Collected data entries
┌──
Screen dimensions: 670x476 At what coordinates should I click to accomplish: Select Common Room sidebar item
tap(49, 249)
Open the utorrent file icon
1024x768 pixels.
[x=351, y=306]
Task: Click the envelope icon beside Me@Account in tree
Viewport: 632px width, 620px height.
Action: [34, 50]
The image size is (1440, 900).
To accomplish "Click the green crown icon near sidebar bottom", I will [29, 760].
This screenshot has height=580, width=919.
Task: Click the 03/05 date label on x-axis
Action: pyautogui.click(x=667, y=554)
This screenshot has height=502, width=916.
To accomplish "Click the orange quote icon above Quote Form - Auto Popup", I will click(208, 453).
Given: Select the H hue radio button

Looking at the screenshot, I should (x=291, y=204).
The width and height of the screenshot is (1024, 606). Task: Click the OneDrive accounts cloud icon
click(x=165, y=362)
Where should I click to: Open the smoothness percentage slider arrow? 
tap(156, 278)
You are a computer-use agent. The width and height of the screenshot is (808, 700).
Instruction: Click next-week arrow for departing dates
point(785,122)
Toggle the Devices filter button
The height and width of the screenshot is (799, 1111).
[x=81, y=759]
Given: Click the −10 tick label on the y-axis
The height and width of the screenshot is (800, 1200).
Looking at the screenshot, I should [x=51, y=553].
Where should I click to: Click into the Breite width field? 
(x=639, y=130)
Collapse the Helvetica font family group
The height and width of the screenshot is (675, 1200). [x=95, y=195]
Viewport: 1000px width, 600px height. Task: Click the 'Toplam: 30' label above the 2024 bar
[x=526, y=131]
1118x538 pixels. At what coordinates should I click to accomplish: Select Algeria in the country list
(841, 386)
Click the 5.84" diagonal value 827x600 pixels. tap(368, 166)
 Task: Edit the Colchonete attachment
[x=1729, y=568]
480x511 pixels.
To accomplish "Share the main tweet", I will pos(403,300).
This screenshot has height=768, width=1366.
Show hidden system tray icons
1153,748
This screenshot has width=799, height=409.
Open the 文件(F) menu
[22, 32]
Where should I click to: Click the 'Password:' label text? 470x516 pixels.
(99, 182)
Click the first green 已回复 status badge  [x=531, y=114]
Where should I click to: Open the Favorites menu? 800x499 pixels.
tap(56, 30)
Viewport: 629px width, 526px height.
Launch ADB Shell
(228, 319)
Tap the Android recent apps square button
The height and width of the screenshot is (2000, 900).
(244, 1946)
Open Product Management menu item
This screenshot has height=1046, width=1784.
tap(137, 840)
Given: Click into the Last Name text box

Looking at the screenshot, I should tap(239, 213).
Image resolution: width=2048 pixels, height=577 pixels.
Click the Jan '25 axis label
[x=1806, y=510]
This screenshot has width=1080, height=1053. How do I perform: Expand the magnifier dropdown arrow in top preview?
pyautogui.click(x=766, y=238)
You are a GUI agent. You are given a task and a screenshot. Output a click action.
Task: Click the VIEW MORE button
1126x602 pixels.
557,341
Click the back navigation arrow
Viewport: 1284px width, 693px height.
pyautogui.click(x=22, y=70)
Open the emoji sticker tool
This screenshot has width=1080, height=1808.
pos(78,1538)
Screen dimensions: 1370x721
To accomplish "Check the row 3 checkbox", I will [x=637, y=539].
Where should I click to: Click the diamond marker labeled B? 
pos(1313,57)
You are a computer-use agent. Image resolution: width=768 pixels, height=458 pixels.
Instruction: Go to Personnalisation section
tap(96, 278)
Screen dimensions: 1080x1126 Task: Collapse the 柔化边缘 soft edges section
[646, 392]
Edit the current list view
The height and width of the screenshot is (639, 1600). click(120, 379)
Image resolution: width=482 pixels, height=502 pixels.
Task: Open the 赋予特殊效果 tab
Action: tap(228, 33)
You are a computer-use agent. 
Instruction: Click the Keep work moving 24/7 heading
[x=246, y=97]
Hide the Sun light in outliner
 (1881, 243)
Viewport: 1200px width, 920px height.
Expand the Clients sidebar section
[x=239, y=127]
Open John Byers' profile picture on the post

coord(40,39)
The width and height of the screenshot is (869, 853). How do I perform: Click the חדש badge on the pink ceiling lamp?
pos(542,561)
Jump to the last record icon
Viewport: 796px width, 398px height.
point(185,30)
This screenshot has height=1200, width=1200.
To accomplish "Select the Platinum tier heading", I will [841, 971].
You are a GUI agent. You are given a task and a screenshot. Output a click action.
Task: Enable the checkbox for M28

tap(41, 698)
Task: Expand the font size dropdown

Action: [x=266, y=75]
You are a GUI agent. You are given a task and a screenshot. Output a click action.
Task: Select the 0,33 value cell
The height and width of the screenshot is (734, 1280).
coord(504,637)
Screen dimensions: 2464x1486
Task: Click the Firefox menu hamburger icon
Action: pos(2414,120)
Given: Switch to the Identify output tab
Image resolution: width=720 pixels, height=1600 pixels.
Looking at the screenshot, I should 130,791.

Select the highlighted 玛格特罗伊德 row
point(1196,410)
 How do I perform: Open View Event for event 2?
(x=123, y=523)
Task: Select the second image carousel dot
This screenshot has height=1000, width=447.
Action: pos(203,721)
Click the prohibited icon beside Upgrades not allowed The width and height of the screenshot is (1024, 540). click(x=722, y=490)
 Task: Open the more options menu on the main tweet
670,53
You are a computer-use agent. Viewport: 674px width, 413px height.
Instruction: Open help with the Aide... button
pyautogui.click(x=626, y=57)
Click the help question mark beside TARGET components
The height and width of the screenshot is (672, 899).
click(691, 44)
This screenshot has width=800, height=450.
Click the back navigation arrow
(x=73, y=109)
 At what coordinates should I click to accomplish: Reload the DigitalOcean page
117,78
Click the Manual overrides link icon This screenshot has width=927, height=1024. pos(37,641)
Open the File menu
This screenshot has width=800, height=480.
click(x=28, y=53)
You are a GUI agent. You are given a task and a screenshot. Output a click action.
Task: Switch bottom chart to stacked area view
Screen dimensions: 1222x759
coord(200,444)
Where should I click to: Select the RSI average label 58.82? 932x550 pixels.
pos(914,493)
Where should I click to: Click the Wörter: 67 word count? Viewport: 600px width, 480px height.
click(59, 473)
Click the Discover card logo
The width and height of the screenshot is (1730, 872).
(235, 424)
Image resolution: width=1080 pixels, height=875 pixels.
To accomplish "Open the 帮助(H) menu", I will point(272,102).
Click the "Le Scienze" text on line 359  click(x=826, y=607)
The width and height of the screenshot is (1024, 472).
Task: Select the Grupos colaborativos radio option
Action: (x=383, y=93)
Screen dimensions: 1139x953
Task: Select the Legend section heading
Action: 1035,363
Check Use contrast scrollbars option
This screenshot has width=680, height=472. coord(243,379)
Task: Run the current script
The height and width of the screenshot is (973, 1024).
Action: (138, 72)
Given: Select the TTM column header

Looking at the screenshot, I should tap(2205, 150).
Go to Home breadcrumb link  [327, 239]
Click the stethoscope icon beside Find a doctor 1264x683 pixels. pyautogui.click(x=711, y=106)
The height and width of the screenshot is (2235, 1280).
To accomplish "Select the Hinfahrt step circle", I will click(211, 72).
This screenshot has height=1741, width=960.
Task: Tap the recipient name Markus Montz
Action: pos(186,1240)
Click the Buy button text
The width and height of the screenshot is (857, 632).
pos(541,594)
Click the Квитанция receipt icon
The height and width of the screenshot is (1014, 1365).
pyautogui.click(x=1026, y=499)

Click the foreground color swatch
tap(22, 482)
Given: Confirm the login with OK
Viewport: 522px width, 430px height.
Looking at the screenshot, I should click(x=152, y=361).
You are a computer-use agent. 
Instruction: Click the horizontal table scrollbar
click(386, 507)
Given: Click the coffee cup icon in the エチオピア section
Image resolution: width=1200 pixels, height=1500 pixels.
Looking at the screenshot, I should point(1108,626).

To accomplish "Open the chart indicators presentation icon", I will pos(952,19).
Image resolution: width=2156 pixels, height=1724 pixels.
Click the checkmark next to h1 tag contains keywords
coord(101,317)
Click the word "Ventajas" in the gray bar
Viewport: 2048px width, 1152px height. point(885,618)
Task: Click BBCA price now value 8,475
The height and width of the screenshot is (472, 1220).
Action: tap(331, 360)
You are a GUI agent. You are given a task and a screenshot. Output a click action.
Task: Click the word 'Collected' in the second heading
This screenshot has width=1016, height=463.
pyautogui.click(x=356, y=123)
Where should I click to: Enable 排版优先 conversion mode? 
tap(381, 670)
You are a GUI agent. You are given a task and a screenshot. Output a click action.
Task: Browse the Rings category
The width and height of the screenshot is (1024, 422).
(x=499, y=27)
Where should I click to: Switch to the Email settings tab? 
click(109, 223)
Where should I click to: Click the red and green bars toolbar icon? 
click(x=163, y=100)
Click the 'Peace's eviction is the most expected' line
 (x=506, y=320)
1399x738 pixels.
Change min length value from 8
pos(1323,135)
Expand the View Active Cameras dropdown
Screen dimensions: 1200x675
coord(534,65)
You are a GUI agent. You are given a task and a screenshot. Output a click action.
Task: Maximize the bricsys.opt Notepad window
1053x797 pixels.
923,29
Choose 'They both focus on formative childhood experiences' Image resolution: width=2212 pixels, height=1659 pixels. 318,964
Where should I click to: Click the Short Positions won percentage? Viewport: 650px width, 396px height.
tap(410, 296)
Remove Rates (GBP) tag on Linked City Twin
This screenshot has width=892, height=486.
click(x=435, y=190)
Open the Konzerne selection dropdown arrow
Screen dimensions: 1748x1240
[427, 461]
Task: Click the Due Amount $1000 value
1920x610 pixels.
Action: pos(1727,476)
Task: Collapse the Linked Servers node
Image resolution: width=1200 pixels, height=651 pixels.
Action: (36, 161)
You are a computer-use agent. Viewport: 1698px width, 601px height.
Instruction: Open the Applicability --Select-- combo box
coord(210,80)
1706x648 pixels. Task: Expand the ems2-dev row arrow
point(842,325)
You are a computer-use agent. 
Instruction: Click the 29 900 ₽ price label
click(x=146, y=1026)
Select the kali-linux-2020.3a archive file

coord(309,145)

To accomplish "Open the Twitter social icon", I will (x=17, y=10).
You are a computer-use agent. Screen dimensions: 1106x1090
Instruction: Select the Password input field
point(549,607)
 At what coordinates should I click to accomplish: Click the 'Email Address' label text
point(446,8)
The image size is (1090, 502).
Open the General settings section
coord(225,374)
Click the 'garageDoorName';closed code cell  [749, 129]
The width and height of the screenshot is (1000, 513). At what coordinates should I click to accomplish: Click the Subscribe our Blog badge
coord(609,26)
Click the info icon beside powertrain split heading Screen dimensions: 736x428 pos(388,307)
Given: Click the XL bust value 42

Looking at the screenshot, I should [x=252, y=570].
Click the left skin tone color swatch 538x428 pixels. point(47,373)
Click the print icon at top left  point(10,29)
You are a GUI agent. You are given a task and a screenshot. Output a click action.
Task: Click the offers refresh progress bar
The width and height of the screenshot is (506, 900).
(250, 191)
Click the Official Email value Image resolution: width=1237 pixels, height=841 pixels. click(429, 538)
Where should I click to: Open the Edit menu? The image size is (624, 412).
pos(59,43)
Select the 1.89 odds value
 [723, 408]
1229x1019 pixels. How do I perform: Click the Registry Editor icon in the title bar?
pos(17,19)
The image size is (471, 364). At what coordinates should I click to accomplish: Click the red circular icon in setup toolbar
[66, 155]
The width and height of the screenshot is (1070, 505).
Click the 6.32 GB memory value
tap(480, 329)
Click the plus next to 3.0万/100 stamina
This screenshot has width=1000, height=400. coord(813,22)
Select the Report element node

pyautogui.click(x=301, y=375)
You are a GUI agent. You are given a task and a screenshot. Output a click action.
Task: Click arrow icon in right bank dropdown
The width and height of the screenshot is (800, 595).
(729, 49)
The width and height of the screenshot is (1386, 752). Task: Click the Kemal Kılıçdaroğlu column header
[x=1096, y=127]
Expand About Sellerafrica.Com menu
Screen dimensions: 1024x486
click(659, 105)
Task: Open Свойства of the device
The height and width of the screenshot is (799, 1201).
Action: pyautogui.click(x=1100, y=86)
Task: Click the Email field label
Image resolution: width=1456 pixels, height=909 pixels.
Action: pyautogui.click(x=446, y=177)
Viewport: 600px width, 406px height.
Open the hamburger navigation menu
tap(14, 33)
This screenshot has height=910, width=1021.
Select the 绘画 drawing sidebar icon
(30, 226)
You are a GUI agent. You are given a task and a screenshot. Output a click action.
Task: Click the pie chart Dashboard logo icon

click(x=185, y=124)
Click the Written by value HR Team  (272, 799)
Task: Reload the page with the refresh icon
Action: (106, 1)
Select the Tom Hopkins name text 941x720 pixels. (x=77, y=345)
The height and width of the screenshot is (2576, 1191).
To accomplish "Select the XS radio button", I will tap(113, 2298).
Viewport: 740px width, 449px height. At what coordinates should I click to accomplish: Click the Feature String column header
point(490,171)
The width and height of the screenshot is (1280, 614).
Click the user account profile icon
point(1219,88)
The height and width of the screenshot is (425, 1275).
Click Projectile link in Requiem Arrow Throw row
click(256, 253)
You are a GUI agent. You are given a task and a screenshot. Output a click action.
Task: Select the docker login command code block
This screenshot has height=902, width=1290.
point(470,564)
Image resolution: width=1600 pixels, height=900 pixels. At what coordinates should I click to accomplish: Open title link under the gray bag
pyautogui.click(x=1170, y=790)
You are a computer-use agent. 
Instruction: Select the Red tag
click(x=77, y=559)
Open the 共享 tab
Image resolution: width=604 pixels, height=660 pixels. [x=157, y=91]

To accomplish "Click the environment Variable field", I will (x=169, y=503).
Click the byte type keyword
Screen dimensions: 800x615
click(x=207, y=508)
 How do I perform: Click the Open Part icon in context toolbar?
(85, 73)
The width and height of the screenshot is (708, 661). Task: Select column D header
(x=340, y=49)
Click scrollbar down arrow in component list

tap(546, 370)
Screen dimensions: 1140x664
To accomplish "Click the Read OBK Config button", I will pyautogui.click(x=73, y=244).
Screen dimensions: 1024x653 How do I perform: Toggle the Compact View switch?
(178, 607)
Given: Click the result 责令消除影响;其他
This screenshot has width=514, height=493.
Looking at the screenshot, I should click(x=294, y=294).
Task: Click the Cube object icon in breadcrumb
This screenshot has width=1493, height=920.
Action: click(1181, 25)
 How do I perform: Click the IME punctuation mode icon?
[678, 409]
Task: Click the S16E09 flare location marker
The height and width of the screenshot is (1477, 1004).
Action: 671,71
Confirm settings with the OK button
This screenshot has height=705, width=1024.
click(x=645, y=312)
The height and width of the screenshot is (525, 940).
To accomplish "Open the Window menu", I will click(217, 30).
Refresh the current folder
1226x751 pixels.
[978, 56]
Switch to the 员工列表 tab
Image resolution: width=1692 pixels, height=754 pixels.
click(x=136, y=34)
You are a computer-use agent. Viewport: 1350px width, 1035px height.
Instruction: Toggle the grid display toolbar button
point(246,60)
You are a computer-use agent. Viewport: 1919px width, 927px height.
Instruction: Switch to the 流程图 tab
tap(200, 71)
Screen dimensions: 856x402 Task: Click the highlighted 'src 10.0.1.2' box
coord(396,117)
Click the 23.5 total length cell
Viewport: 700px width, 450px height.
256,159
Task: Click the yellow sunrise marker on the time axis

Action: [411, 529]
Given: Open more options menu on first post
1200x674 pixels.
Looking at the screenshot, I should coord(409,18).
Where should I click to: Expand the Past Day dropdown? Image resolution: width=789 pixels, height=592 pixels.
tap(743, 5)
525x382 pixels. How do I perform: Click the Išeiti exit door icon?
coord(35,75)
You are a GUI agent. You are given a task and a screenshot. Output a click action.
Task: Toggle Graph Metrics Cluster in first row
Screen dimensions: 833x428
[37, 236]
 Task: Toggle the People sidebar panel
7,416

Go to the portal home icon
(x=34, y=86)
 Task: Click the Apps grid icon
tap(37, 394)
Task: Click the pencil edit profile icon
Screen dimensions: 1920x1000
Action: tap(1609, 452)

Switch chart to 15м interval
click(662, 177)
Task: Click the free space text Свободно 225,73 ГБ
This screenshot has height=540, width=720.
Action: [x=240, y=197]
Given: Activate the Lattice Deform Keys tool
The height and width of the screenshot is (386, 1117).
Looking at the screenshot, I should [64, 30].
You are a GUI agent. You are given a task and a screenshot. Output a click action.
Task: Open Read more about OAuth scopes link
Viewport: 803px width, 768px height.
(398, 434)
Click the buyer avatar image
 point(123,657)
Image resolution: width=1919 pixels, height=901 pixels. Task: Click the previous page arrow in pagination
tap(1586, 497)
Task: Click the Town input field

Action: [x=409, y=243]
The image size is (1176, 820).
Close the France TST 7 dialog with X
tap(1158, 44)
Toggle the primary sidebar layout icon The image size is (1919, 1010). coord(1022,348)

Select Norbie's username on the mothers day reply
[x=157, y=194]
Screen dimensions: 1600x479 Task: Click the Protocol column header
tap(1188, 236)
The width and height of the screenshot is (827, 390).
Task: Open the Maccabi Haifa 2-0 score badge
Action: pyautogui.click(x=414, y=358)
└──
**YOUR ASSIGNMENT**
Of the entries above, repeat exactly the lines from the line with "Click the plus next to 3.0万/100 stamina" through the line with "Task: Click the Email field label", both of them included.

**ANSWER BOX**
Click the plus next to 3.0万/100 stamina
This screenshot has width=1000, height=400. coord(813,22)
Select the Report element node

pyautogui.click(x=301, y=375)
You are a GUI agent. You are given a task and a screenshot. Output a click action.
Task: Click arrow icon in right bank dropdown
The width and height of the screenshot is (800, 595).
(729, 49)
The width and height of the screenshot is (1386, 752). Task: Click the Kemal Kılıçdaroğlu column header
[x=1096, y=127]
Expand About Sellerafrica.Com menu
Screen dimensions: 1024x486
click(659, 105)
Task: Open Свойства of the device
The height and width of the screenshot is (799, 1201).
Action: pyautogui.click(x=1100, y=86)
Task: Click the Email field label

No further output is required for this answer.